* Problem to solve: Would you return every entry below without a single difference?

::: Data for this exercise :::

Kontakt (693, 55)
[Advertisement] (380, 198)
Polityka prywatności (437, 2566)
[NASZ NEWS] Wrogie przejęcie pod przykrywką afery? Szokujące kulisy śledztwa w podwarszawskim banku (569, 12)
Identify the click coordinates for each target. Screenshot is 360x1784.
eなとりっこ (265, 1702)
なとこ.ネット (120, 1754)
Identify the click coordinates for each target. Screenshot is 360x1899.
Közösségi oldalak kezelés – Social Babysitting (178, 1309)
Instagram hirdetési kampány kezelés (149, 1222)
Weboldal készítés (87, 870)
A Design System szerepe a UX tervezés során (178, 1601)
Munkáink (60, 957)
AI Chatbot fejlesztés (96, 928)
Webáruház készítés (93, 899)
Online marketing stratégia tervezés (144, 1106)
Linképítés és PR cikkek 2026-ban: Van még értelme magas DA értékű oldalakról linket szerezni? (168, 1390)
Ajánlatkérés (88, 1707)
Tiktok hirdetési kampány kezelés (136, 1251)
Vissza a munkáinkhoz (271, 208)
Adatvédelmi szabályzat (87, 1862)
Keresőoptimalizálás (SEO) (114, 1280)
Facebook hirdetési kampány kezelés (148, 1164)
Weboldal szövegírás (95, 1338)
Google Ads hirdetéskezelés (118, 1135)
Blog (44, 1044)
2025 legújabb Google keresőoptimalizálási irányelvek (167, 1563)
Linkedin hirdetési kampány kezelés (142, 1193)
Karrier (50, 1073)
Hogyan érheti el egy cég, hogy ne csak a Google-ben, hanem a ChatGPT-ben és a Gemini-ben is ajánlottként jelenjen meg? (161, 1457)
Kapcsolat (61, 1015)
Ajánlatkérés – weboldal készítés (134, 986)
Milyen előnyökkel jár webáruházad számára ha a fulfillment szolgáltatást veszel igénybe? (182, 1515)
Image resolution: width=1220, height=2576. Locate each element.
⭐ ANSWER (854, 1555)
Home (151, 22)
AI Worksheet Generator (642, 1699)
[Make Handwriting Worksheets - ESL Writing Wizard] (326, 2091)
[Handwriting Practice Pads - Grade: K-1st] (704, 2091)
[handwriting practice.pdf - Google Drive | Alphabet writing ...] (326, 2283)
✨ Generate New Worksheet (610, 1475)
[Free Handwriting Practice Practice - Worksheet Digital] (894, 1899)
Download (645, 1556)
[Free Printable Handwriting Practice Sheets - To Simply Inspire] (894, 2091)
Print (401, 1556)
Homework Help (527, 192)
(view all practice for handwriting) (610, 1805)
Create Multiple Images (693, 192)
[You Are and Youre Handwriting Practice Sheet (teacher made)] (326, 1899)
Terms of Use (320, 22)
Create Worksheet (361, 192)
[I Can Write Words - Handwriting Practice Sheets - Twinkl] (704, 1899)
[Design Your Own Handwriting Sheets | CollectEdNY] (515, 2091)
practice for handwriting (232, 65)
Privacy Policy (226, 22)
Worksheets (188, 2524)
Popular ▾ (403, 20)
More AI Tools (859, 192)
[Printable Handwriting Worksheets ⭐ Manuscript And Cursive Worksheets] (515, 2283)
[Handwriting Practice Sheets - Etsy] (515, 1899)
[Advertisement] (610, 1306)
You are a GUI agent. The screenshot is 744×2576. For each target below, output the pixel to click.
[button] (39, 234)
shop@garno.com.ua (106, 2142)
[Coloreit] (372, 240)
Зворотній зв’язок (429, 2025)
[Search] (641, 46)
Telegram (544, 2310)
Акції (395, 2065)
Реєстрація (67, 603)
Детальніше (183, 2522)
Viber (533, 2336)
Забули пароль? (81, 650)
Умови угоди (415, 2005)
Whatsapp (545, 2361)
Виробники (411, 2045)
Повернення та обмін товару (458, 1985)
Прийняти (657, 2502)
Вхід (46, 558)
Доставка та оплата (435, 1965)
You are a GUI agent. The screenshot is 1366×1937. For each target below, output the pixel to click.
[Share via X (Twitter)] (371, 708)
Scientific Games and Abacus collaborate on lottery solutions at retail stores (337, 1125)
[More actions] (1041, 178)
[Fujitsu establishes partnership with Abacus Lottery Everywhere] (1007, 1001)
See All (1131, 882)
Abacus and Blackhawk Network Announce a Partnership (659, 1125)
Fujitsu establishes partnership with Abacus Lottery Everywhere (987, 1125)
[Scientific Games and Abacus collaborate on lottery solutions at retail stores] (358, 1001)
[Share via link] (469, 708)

:::

* Response to the task:
Kontakt (693, 55)
[Advertisement] (380, 198)
Polityka prywatności (437, 2566)
[NASZ NEWS] Wrogie przejęcie pod przykrywką afery? Szokujące kulisy śledztwa w podwarszawskim banku (569, 12)
Identify the click coordinates for each target. Screenshot is 360x1784.
eなとりっこ (265, 1702)
なとこ.ネット (120, 1754)
Identify the click coordinates for each target. Screenshot is 360x1899.
Közösségi oldalak kezelés – Social Babysitting (178, 1309)
Instagram hirdetési kampány kezelés (149, 1222)
Weboldal készítés (87, 870)
A Design System szerepe a UX tervezés során (178, 1601)
Munkáink (60, 957)
AI Chatbot fejlesztés (96, 928)
Webáruház készítés (93, 899)
Online marketing stratégia tervezés (144, 1106)
Linképítés és PR cikkek 2026-ban: Van még értelme magas DA értékű oldalakról linket szerezni? (168, 1390)
Ajánlatkérés (88, 1707)
Tiktok hirdetési kampány kezelés (136, 1251)
Vissza a munkáinkhoz (271, 208)
Adatvédelmi szabályzat (87, 1862)
Keresőoptimalizálás (SEO) (114, 1280)
Facebook hirdetési kampány kezelés (148, 1164)
Weboldal szövegírás (95, 1338)
Google Ads hirdetéskezelés (118, 1135)
Blog (44, 1044)
2025 legújabb Google keresőoptimalizálási irányelvek (167, 1563)
Linkedin hirdetési kampány kezelés (142, 1193)
Karrier (50, 1073)
Hogyan érheti el egy cég, hogy ne csak a Google-ben, hanem a ChatGPT-ben és a Gemini-ben is ajánlottként jelenjen meg? (161, 1457)
Kapcsolat (61, 1015)
Ajánlatkérés – weboldal készítés (134, 986)
Milyen előnyökkel jár webáruházad számára ha a fulfillment szolgáltatást veszel igénybe? (182, 1515)
Image resolution: width=1220, height=2576. Locate each element.
⭐ ANSWER (854, 1555)
Home (151, 22)
AI Worksheet Generator (642, 1699)
[Make Handwriting Worksheets - ESL Writing Wizard] (326, 2091)
[Handwriting Practice Pads - Grade: K-1st] (704, 2091)
[handwriting practice.pdf - Google Drive | Alphabet writing ...] (326, 2283)
✨ Generate New Worksheet (610, 1475)
[Free Handwriting Practice Practice - Worksheet Digital] (894, 1899)
Download (645, 1556)
[Free Printable Handwriting Practice Sheets - To Simply Inspire] (894, 2091)
Print (401, 1556)
Homework Help (527, 192)
(view all practice for handwriting) (610, 1805)
Create Multiple Images (693, 192)
[You Are and Youre Handwriting Practice Sheet (teacher made)] (326, 1899)
Terms of Use (320, 22)
Create Worksheet (361, 192)
[I Can Write Words - Handwriting Practice Sheets - Twinkl] (704, 1899)
[Design Your Own Handwriting Sheets | CollectEdNY] (515, 2091)
practice for handwriting (232, 65)
Privacy Policy (226, 22)
Worksheets (188, 2524)
Popular ▾ (403, 20)
More AI Tools (859, 192)
[Printable Handwriting Worksheets ⭐ Manuscript And Cursive Worksheets] (515, 2283)
[Handwriting Practice Sheets - Etsy] (515, 1899)
[Advertisement] (610, 1306)
You are a GUI agent. The screenshot is 744×2576. For each target below, output the pixel to click.
[button] (39, 234)
shop@garno.com.ua (106, 2142)
[Coloreit] (372, 240)
Зворотній зв’язок (429, 2025)
[Search] (641, 46)
Telegram (544, 2310)
Акції (395, 2065)
Реєстрація (67, 603)
Детальніше (183, 2522)
Viber (533, 2336)
Забули пароль? (81, 650)
Умови угоди (415, 2005)
Whatsapp (545, 2361)
Виробники (411, 2045)
Повернення та обмін товару (458, 1985)
Прийняти (657, 2502)
Вхід (46, 558)
Доставка та оплата (435, 1965)
You are a GUI agent. The screenshot is 1366×1937. For each target below, output the pixel to click.
[Share via X (Twitter)] (371, 708)
Scientific Games and Abacus collaborate on lottery solutions at retail stores (337, 1125)
[More actions] (1041, 178)
[Fujitsu establishes partnership with Abacus Lottery Everywhere] (1007, 1001)
See All (1131, 882)
Abacus and Blackhawk Network Announce a Partnership (659, 1125)
Fujitsu establishes partnership with Abacus Lottery Everywhere (987, 1125)
[Scientific Games and Abacus collaborate on lottery solutions at retail stores] (358, 1001)
[Share via link] (469, 708)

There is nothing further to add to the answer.